EXERCISE REQUIREMENTS
Return exactly the lines below, starting with the one that has "Themen (41, 26)" and going on through the one that has "Testimonials (83, 2490)".

RECORDS FOR PROCESSING
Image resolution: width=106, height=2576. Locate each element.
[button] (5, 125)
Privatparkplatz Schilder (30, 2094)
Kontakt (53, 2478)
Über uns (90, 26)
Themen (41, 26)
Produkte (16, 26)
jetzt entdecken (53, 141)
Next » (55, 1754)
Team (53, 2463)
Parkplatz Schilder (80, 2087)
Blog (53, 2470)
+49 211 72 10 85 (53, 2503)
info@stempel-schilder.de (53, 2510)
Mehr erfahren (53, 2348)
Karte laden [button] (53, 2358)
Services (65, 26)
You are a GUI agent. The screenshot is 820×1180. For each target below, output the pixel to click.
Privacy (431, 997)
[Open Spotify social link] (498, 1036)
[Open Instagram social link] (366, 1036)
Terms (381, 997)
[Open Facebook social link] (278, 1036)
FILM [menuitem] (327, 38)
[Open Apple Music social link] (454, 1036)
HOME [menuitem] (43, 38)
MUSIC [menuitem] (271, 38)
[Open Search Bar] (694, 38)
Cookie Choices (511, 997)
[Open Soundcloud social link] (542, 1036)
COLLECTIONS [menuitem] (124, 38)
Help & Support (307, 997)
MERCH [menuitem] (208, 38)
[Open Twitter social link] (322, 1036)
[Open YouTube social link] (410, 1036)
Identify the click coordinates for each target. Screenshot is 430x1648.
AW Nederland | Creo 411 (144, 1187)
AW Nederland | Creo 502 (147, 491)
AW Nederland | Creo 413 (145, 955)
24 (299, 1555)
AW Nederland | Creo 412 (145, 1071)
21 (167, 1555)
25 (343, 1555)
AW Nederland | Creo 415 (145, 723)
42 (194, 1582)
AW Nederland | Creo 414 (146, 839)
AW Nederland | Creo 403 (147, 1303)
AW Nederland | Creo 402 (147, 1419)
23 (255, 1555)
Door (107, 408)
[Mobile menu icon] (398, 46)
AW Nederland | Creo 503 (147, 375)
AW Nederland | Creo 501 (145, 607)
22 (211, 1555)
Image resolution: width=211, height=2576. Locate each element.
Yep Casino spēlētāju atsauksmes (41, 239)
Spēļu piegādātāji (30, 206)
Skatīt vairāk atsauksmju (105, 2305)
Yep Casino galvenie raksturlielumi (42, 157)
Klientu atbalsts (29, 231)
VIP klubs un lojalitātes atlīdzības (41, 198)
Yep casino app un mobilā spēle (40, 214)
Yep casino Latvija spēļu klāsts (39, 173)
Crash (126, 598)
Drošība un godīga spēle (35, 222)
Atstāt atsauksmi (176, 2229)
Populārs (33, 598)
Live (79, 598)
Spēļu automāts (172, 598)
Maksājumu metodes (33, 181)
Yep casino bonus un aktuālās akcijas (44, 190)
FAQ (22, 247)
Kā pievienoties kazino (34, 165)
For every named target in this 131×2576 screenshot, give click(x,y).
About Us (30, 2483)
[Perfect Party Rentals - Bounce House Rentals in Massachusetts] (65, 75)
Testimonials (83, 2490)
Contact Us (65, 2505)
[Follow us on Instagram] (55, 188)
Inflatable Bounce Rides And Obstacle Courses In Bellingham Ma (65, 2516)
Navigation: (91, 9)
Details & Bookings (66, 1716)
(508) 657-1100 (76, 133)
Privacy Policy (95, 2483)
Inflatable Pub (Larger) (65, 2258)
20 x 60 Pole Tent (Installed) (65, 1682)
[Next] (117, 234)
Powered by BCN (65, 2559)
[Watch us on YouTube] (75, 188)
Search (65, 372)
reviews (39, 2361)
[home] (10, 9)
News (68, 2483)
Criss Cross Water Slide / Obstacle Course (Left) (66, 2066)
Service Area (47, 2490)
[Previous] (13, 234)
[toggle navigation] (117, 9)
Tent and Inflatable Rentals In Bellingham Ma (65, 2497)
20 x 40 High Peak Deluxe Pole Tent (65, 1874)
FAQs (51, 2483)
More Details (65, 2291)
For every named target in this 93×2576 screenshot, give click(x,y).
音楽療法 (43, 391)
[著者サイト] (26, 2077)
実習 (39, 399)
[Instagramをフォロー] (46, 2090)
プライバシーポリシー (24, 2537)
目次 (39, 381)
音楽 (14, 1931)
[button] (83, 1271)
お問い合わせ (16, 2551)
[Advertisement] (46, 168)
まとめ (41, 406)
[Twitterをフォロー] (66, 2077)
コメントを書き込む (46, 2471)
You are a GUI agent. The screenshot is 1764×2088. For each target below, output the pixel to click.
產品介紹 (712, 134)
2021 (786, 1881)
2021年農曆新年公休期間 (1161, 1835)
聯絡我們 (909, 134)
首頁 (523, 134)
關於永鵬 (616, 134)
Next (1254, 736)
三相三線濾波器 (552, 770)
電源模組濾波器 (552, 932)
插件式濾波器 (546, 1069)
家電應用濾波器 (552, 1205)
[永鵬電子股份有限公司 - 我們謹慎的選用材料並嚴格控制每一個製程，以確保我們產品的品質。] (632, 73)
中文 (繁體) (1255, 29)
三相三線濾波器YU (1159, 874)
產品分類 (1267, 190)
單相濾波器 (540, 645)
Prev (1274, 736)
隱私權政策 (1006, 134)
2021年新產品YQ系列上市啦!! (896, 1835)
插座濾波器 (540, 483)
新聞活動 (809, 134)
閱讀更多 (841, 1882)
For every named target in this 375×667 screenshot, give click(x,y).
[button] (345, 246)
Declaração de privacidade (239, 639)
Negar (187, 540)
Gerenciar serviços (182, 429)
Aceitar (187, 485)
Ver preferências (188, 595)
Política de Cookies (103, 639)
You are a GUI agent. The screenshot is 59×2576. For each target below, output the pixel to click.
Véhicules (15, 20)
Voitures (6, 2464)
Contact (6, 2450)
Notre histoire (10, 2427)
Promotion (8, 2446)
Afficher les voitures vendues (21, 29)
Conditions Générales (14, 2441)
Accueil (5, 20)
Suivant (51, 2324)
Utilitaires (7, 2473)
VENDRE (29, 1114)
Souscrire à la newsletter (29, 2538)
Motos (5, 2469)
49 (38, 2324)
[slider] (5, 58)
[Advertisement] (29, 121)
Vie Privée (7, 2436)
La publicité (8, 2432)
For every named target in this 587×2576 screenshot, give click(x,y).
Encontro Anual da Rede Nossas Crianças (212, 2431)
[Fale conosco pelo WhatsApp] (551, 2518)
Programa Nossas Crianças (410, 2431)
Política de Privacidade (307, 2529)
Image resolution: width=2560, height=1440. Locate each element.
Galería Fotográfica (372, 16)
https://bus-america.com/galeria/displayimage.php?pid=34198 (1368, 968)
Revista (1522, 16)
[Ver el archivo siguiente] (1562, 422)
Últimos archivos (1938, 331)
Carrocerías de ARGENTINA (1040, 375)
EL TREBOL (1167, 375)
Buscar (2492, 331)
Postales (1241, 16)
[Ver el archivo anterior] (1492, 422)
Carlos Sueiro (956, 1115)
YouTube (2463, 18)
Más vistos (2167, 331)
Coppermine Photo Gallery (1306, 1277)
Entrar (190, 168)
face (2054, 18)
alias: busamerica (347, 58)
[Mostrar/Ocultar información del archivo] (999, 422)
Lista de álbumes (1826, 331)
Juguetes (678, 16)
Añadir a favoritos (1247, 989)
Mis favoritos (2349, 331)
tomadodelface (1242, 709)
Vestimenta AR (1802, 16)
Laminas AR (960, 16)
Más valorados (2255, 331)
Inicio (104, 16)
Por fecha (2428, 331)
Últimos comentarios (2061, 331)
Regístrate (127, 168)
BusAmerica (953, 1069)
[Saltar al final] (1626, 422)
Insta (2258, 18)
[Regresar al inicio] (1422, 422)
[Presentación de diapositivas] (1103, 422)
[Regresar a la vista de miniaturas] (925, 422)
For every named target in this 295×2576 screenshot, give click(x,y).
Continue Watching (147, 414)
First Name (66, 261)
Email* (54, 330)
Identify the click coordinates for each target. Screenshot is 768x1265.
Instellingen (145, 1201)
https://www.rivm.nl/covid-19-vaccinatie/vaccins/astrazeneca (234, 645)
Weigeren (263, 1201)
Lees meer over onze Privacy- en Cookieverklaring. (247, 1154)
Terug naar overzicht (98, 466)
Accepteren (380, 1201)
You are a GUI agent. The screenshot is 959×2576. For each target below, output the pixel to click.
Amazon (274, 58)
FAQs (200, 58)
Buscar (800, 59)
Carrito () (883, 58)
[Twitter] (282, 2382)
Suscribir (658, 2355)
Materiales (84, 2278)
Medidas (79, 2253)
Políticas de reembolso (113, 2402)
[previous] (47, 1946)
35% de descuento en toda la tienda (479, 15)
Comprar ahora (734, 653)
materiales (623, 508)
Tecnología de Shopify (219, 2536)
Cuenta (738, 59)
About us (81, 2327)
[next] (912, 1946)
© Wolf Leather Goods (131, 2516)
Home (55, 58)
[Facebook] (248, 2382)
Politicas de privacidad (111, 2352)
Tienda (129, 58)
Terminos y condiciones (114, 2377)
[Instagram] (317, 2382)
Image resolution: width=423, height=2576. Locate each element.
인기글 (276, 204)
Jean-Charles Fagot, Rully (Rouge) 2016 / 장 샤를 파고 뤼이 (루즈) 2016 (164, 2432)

RESPONSE BELOW
Themen (41, 26)
Produkte (16, 26)
jetzt entdecken (53, 141)
Next » (55, 1754)
Team (53, 2463)
Parkplatz Schilder (80, 2087)
Blog (53, 2470)
+49 211 72 10 85 (53, 2503)
info@stempel-schilder.de (53, 2510)
Mehr erfahren (53, 2348)
Karte laden [button] (53, 2358)
Services (65, 26)
You are a GUI agent. The screenshot is 820×1180. For each target below, output the pixel to click.
Privacy (431, 997)
[Open Spotify social link] (498, 1036)
[Open Instagram social link] (366, 1036)
Terms (381, 997)
[Open Facebook social link] (278, 1036)
FILM [menuitem] (327, 38)
[Open Apple Music social link] (454, 1036)
HOME [menuitem] (43, 38)
MUSIC [menuitem] (271, 38)
[Open Search Bar] (694, 38)
Cookie Choices (511, 997)
[Open Soundcloud social link] (542, 1036)
COLLECTIONS [menuitem] (124, 38)
Help & Support (307, 997)
MERCH [menuitem] (208, 38)
[Open Twitter social link] (322, 1036)
[Open YouTube social link] (410, 1036)
Identify the click coordinates for each target. Screenshot is 430x1648.
AW Nederland | Creo 411 (144, 1187)
AW Nederland | Creo 502 (147, 491)
AW Nederland | Creo 413 (145, 955)
24 (299, 1555)
AW Nederland | Creo 412 (145, 1071)
21 (167, 1555)
25 (343, 1555)
AW Nederland | Creo 415 (145, 723)
42 (194, 1582)
AW Nederland | Creo 414 (146, 839)
AW Nederland | Creo 403 (147, 1303)
AW Nederland | Creo 402 (147, 1419)
23 (255, 1555)
Door (107, 408)
[Mobile menu icon] (398, 46)
AW Nederland | Creo 503 (147, 375)
AW Nederland | Creo 501 (145, 607)
22 (211, 1555)
Image resolution: width=211, height=2576. Locate each element.
Yep Casino spēlētāju atsauksmes (41, 239)
Spēļu piegādātāji (30, 206)
Skatīt vairāk atsauksmju (105, 2305)
Yep Casino galvenie raksturlielumi (42, 157)
Klientu atbalsts (29, 231)
VIP klubs un lojalitātes atlīdzības (41, 198)
Yep casino app un mobilā spēle (40, 214)
Yep casino Latvija spēļu klāsts (39, 173)
Crash (126, 598)
Drošība un godīga spēle (35, 222)
Atstāt atsauksmi (176, 2229)
Populārs (33, 598)
Live (79, 598)
Spēļu automāts (172, 598)
Maksājumu metodes (33, 181)
Yep casino bonus un aktuālās akcijas (44, 190)
FAQ (22, 247)
Kā pievienoties kazino (34, 165)
For every named target in this 131×2576 screenshot, give click(x,y).
About Us (30, 2483)
[Perfect Party Rentals - Bounce House Rentals in Massachusetts] (65, 75)
Testimonials (83, 2490)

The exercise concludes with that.